→ **WHAT YOU HAVE TO DO**
Rewrite the material from the line containing "Viewport: 552px width, 266px" through the end, changing "checkbox" to "tick box" and keeping everything else the same. Omit the pictures from your answer.

** START **

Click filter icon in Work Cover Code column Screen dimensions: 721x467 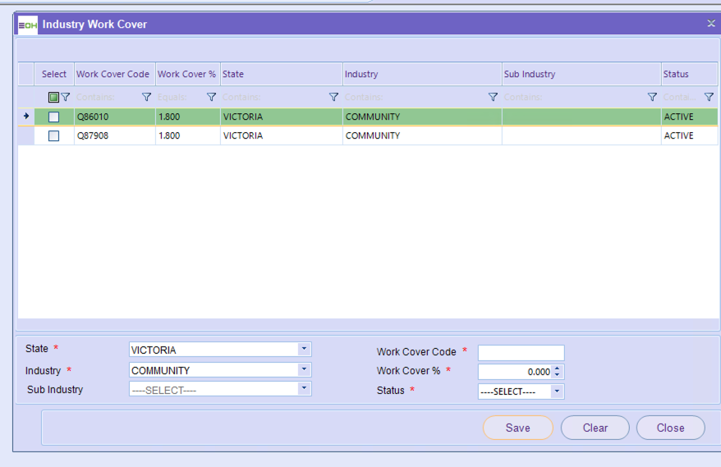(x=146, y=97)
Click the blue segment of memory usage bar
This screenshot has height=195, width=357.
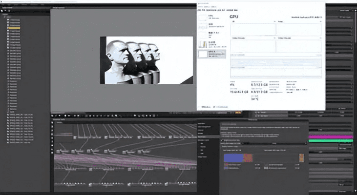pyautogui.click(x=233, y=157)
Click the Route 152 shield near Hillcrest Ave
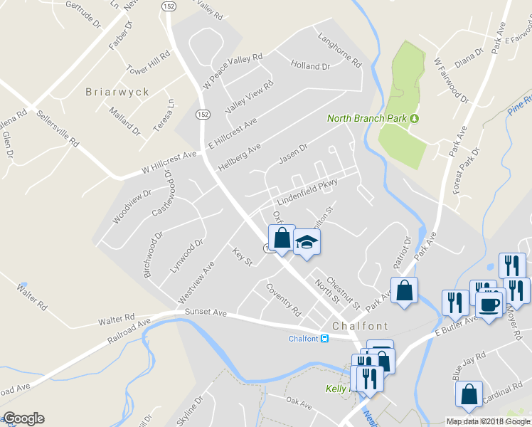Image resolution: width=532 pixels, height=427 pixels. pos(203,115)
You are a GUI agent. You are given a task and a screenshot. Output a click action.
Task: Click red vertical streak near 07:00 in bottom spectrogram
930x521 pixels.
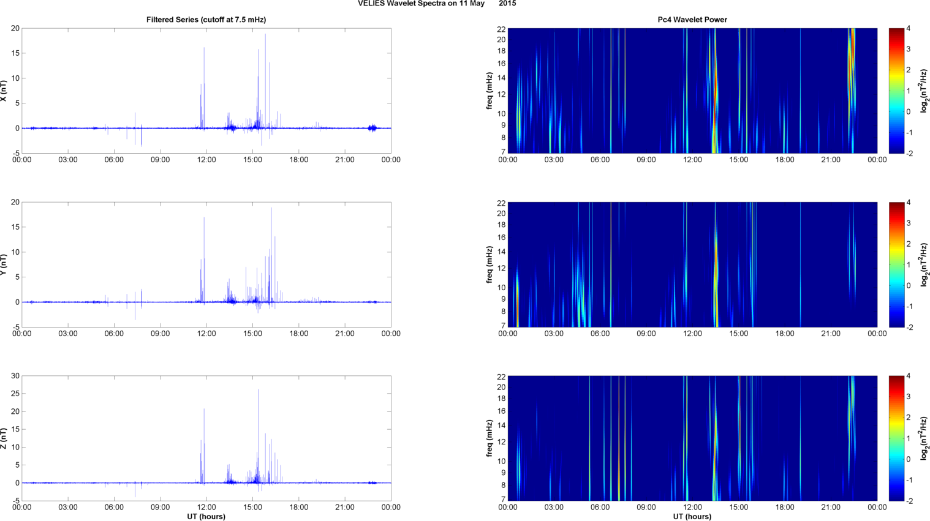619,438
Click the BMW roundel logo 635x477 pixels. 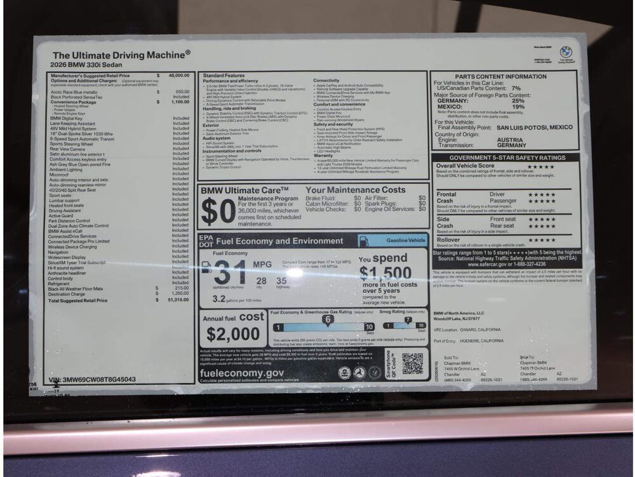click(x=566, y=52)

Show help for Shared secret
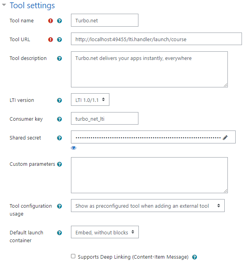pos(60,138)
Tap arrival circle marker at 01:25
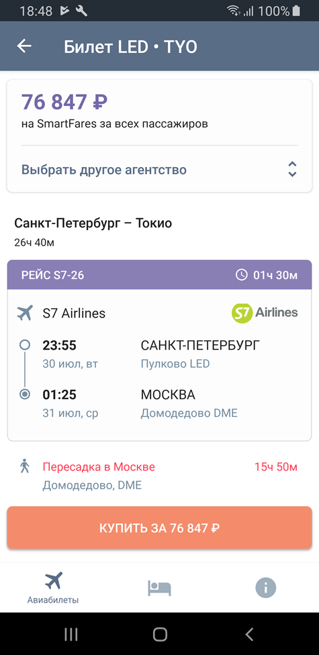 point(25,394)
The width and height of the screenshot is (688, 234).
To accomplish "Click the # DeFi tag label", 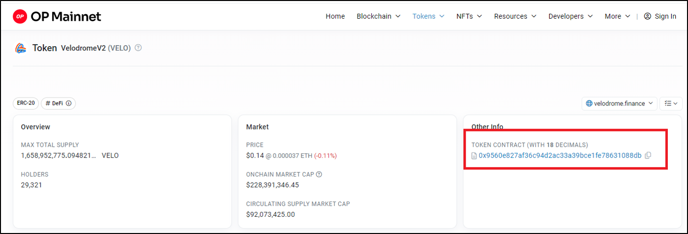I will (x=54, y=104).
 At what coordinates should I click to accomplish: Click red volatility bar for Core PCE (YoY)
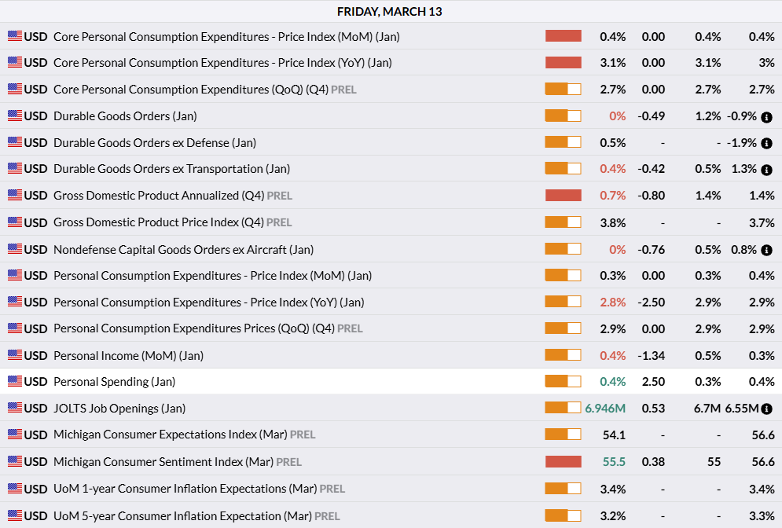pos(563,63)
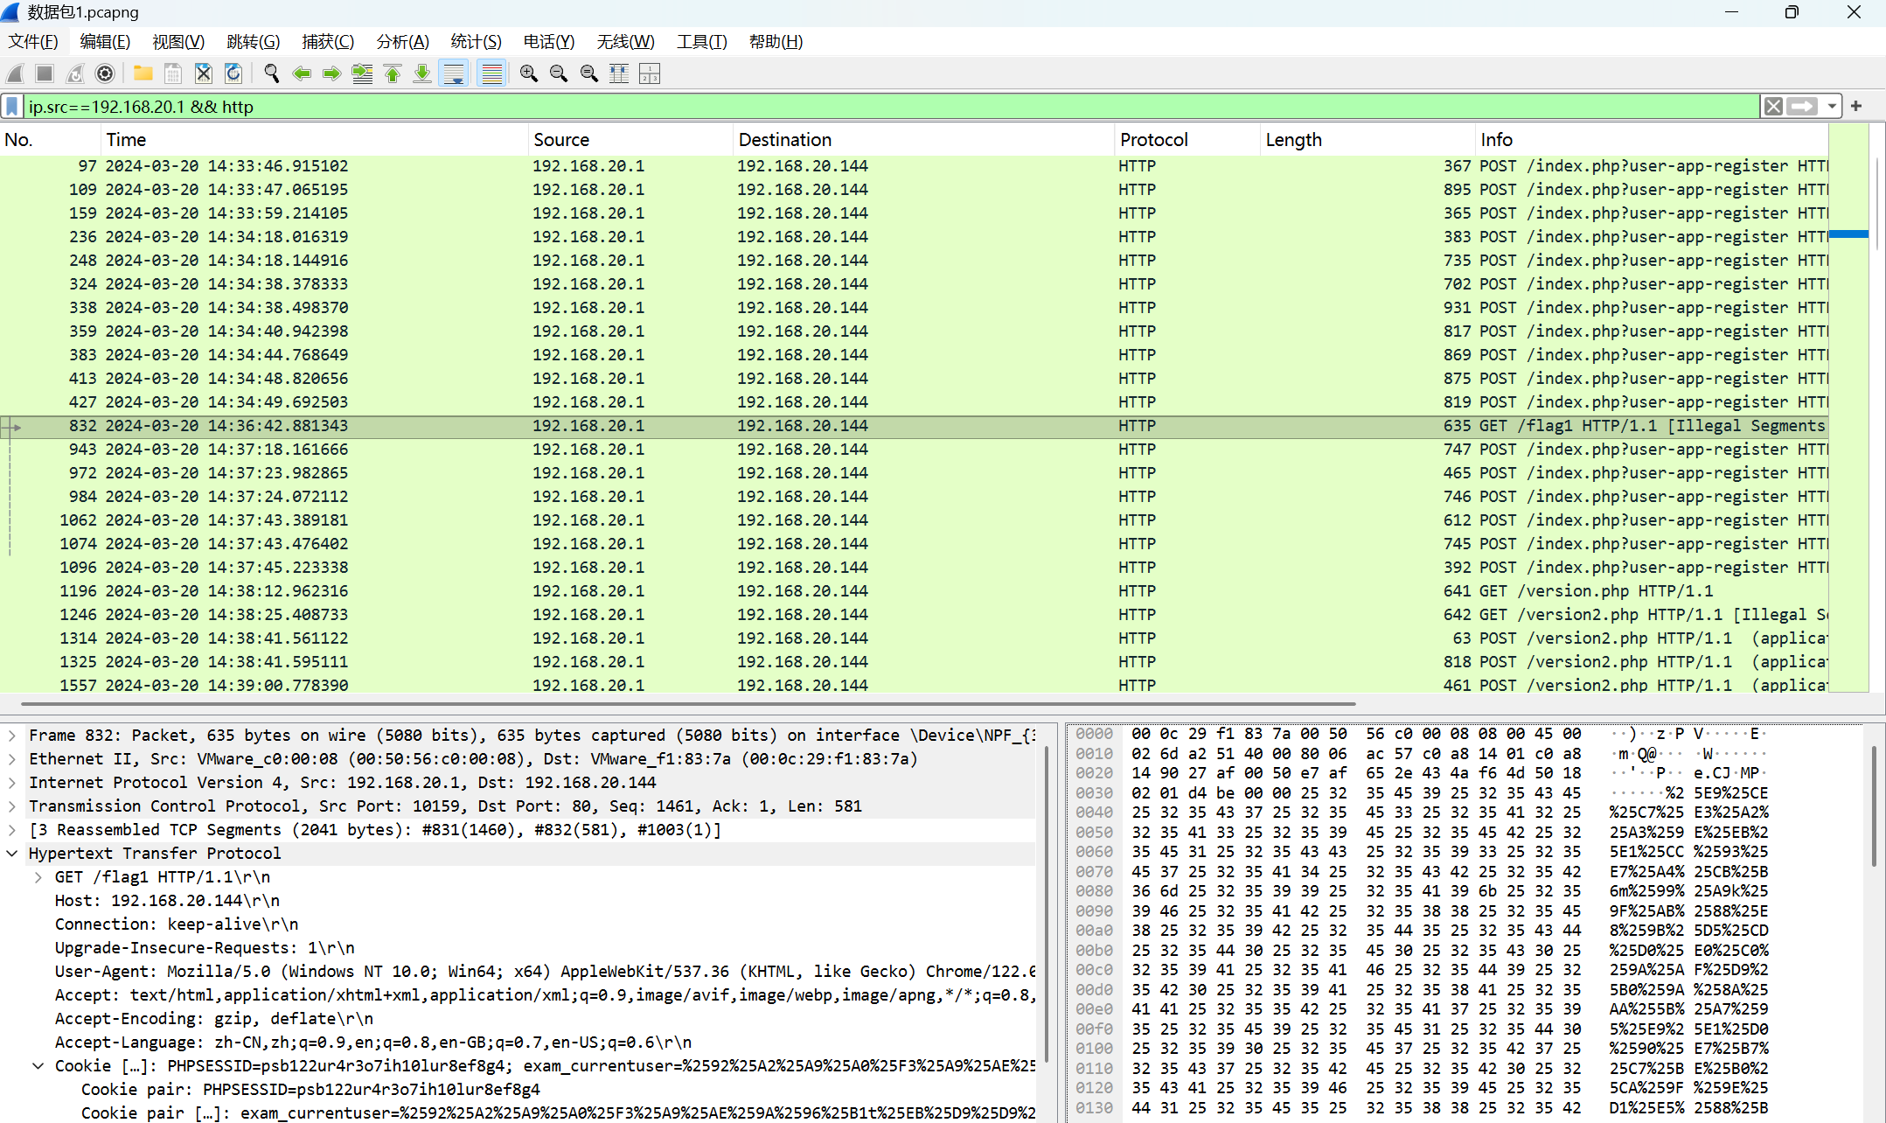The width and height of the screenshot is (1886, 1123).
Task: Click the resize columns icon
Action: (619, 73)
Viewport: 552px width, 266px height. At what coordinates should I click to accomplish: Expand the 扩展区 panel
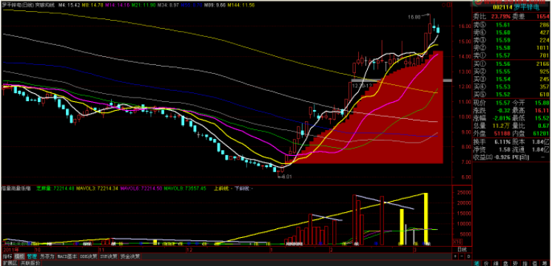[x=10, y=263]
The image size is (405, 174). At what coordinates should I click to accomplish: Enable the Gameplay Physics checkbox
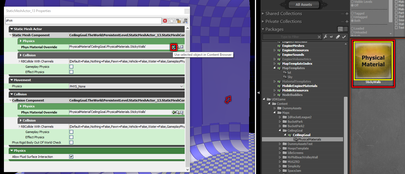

** END **

→ **EXPECTED OUTPUT**
Viewport: 552px width, 266px height. At what coordinates should I click to accomplish: Expand the 扩展区 panel
[x=10, y=263]
The image size is (405, 174). At what coordinates should I click to accomplish: Enable the Gameplay Physics tick box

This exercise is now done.